Unprecedented tight supplies of cattle coupled with buyer demand both domestically and internationally meant Australian cattle prices had to get dearer.
There had been warning signs for some time and many an opinion piece by analysts and stock and station agents in Fairfax Media agricultural publications predicted it was only a matter of time before much of the cattle producing country got rain and spurred on restocker confidence.
Meat and Livestock Australia market information manager Ben Thomas projected the extremely tight supply situation would remain for the duration of next year, before slowly increasing from 2018 onwards.
Current estimates put the Australian herd at 26.2 million head which historically means it’s at a 20-year low.
Mr Thomas said while Australian cattle supplies were at such tighter levels, producers would be insulated from softer global beef markets.
“With Australian prices moving in a different direction to those globally, it becomes more likely that once Australian production does eventually increase, prices will realign with global trends,” Mr Thomas said.
Slaughter figures have also reflected the tight supplies of the adult cattle herd. Mr Thomas said expectations were for adult cattle slaughter to drop to 7.1 million head in 2016, down 21 per cent year-on-year, before falling a further 2pc to 6.9 million head in 2017.
“In short, a shock to the processing sector in 2016, a matter of managing the limited numbers available in 2017, before a small rise in 2018,” he said.
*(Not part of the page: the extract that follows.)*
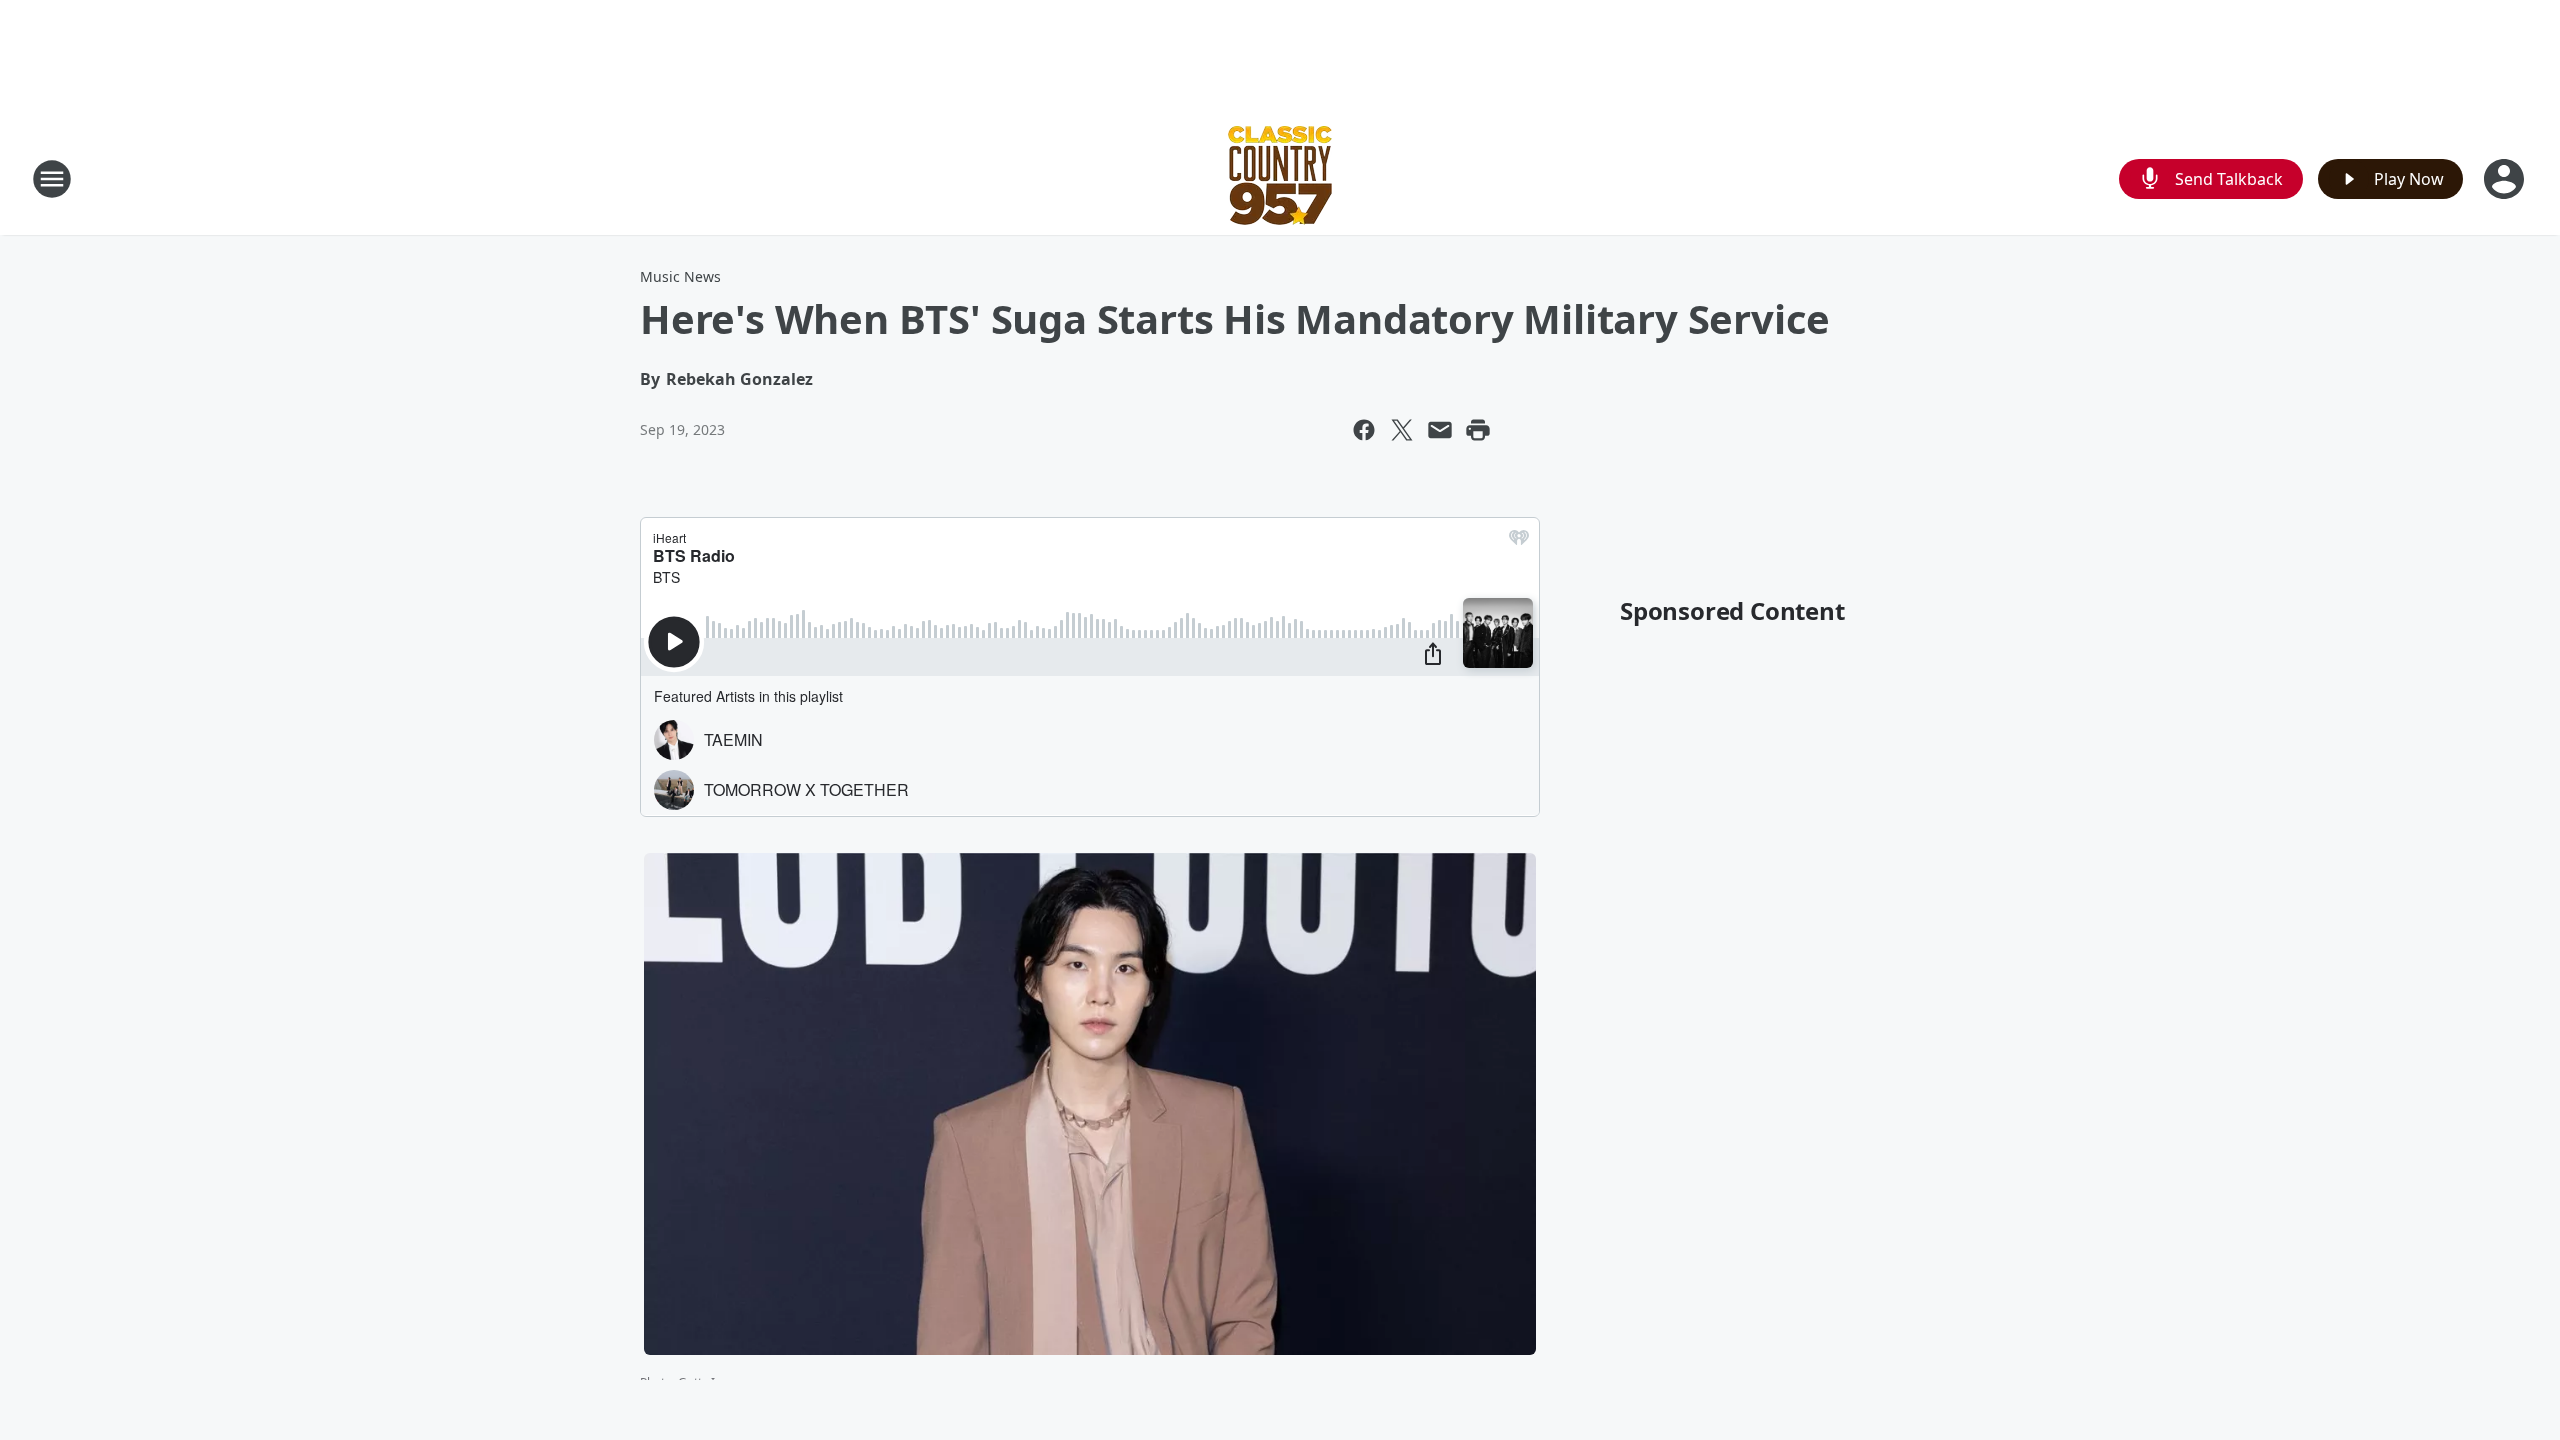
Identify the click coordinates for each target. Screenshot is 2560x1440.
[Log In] (2506, 179)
From a price perspective, the restockers dictated the direction of the market pushing indicators such as the Eastern Young Cattle Indicator (EYCI) to a record 725.75 cents a kilogram (carcase weight) in mid-August.
As the year progressed, agents reported a bigger proportion of EYCI-eligible cattle being in finished condition (bought by processors), rather than stores (bought by restockers).
This mean’t the prices for individual categories of stock didn’t really fall to any great extent, it was just that a bigger proportion of the processor type cattle made up the EYCI calculation.
Mr Thomas said the level the market would settle in the medium term (2018-2020) would be dictated by the global trade environment, currency shifts and the rate at which global demand increased.
“However, it’s unlikely Australian cattle prices will return to pre-2013 levels, but rather establish a new level – somewhere in between long-term averages and the current record highs,” he said.